A global environment. There is now a need for e-commerce participants to create a global environment providing significant interoperability between the systems used by all engaged. Such an environment can be achieved through improved semantics within Internet transactions and in networked service definitions. It will facilitate consistent behavior among participants in large trading networks or within complex virtual organizations. Many of the foundation concepts needed to achieve this consistent behavior have already been established through work on distributed problem solving, intelligent agents, and knowledge sharing, yet to date these technologies have had little effect on Internet-based commerce.

Agent-based systems to support the next generation of Internet commerce must adopt common ontologies if they are to interact without misunderstanding. For example, content can be defined to enable application interoperation as well as information synthesis. An e-commerce standard being developed by major PC vendors, resellers, and distributors has shown by practical example in the PC distribution chain that quite sophisticated representation issues can complicate even straightforward commerce scenarios. For example, the required catalog model includes the need to represent the topology of the parts comprising a PC product.

But to bring semantic order to the world of XML, we have to be clear about what we mean by "ontology." The term is often used to refer to a vocabulary, yet even the terms within a simple vocabulary can be prone to misinterpretation, particularly in combination, unless they have been chosen carefully. Consider some of the problems already apparent in the plethora of e-commerce standards that have emerged during the past few years. As new online trading environments are developed, the potential protocol mismatches between participants’ commerce platforms can become major inhibitors to achieving industrywide e-commerce solutions and delivering supply-chain and market-efficiency benefits. Realizing Web automation in such complex environments reopens many of the problems and issues the knowledge-sharing and intelligent-agent communities have been wrestling with in such initiatives as the shared design environment, or SHADE, and the advanced technology operations system, or ATOS, using ontologies to enable agents working on different problems to interoperate over networks.

XML as a representation is just too forgiving at the document type definition (DTD) stage at the expense of the information processing stage. However, steps are being taken in the right direction; an example is the definition of schema languages to enable consistent schema semantics in the definition of objects in XML (such as by the World-Wide Web Consortium reflecting proposals from a number of organizations).

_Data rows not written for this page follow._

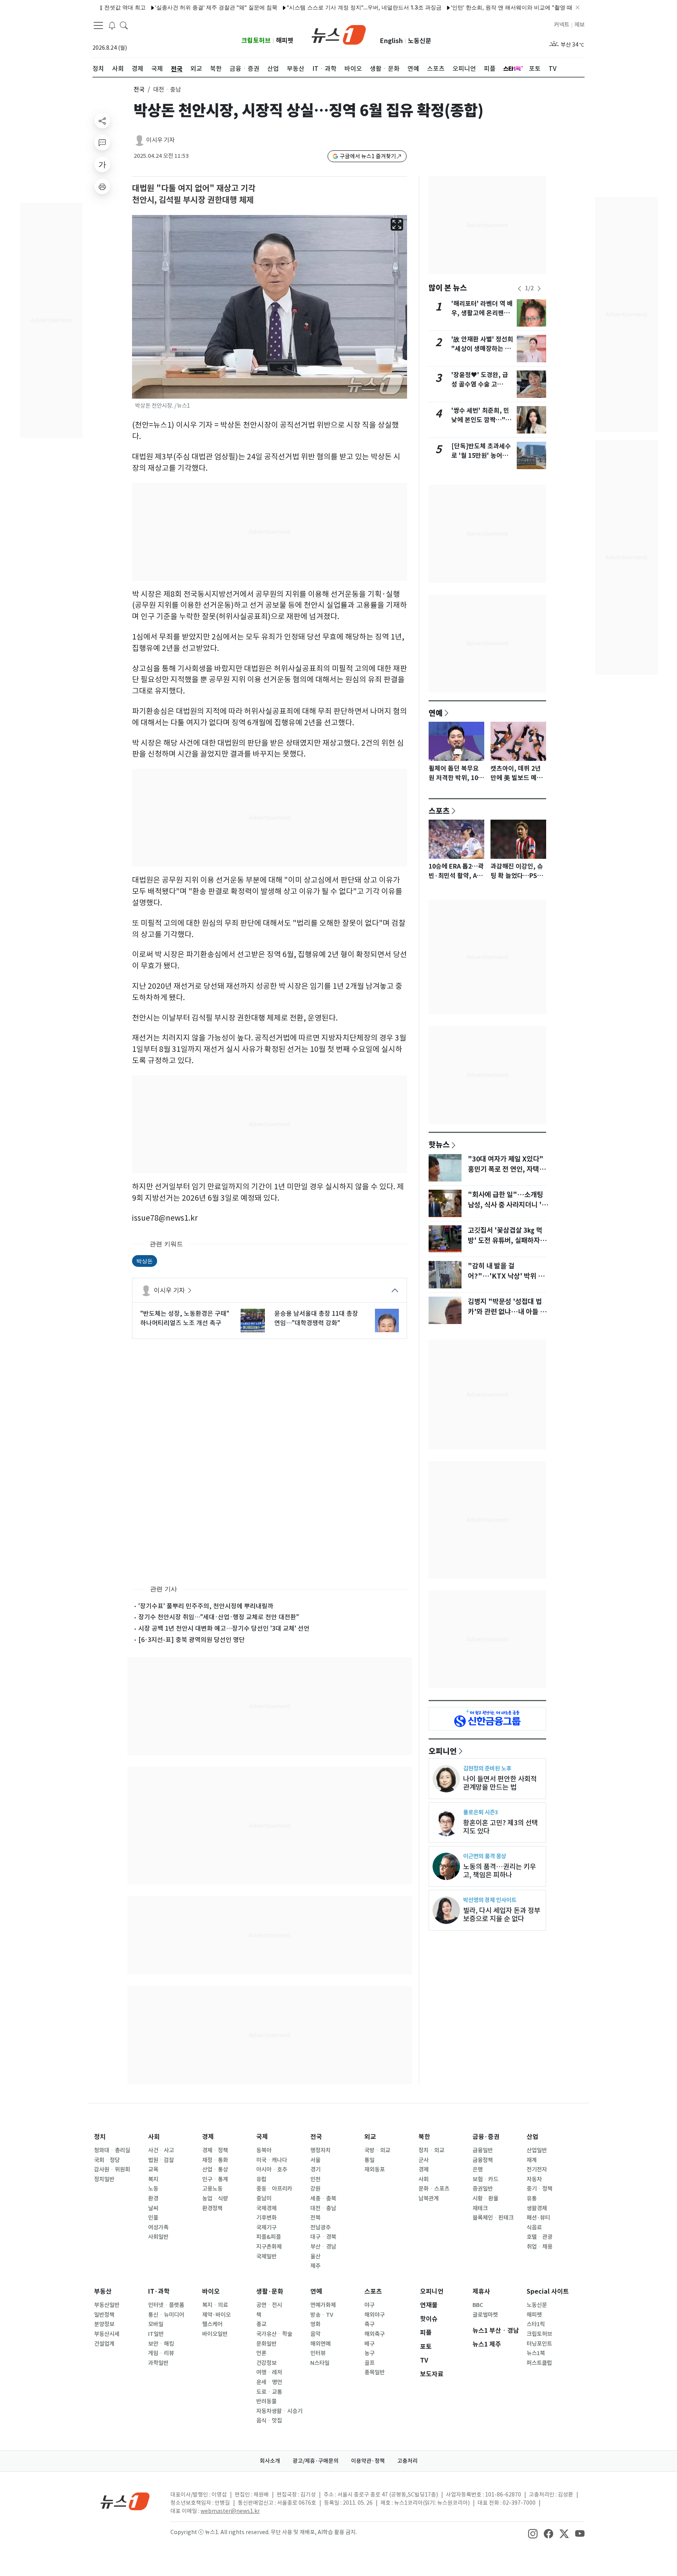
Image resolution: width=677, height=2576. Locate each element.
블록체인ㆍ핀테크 (493, 2217)
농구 (369, 2353)
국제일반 (266, 2256)
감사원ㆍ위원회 (112, 2169)
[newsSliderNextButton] (539, 288)
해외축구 (374, 2334)
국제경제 (266, 2208)
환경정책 (212, 2208)
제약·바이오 (216, 2314)
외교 (370, 2137)
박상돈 (144, 1260)
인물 (153, 2217)
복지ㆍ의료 (215, 2305)
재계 (532, 2160)
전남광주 (320, 2227)
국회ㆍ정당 (107, 2160)
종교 (261, 2324)
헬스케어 (212, 2324)
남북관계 (428, 2198)
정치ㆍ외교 (431, 2150)
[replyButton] (102, 142)
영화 (315, 2324)
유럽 (261, 2179)
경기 (315, 2169)
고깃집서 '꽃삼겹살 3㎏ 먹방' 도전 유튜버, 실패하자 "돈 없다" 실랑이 (505, 1240)
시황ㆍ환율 (485, 2198)
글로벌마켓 (485, 2314)
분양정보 (104, 2324)
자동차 (534, 2179)
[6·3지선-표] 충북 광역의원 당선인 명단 (191, 1640)
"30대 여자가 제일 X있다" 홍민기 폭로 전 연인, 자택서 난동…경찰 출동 (506, 1169)
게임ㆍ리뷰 (161, 2353)
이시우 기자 (160, 140)
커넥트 (561, 24)
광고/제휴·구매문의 (315, 2460)
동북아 (264, 2150)
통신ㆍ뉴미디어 (166, 2314)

Consistent schema semantics will certainly enable efficient e-commerce using predefined DTDs between fixed networks of trading partners. But to enable the full benefits of agent-based e-commerce—where agents act in an autonomous or semiautonomous way, comparing and contrasting products or suppliers and negotiating with other agents—participating agents have to communicate in terms of a detailed ontology of the business domain.

The challenge for technology vendors, e-commerce participants, and standards bodies is to capitalize on the experience available in the knowledge representation and distributed agent communities.

Veo Systems is pursuing a pragmatic approach to solving some of these issues through the Common Business Library, an extensible, public collection of business interface definitions and document templates. This library is being rationalized and further developed by the CommerceNet eCo Framework Working Group established last year and should provide a foundation for addressing many of the unanswered questions in agent-based e-commerce. Ontologies will play a key role.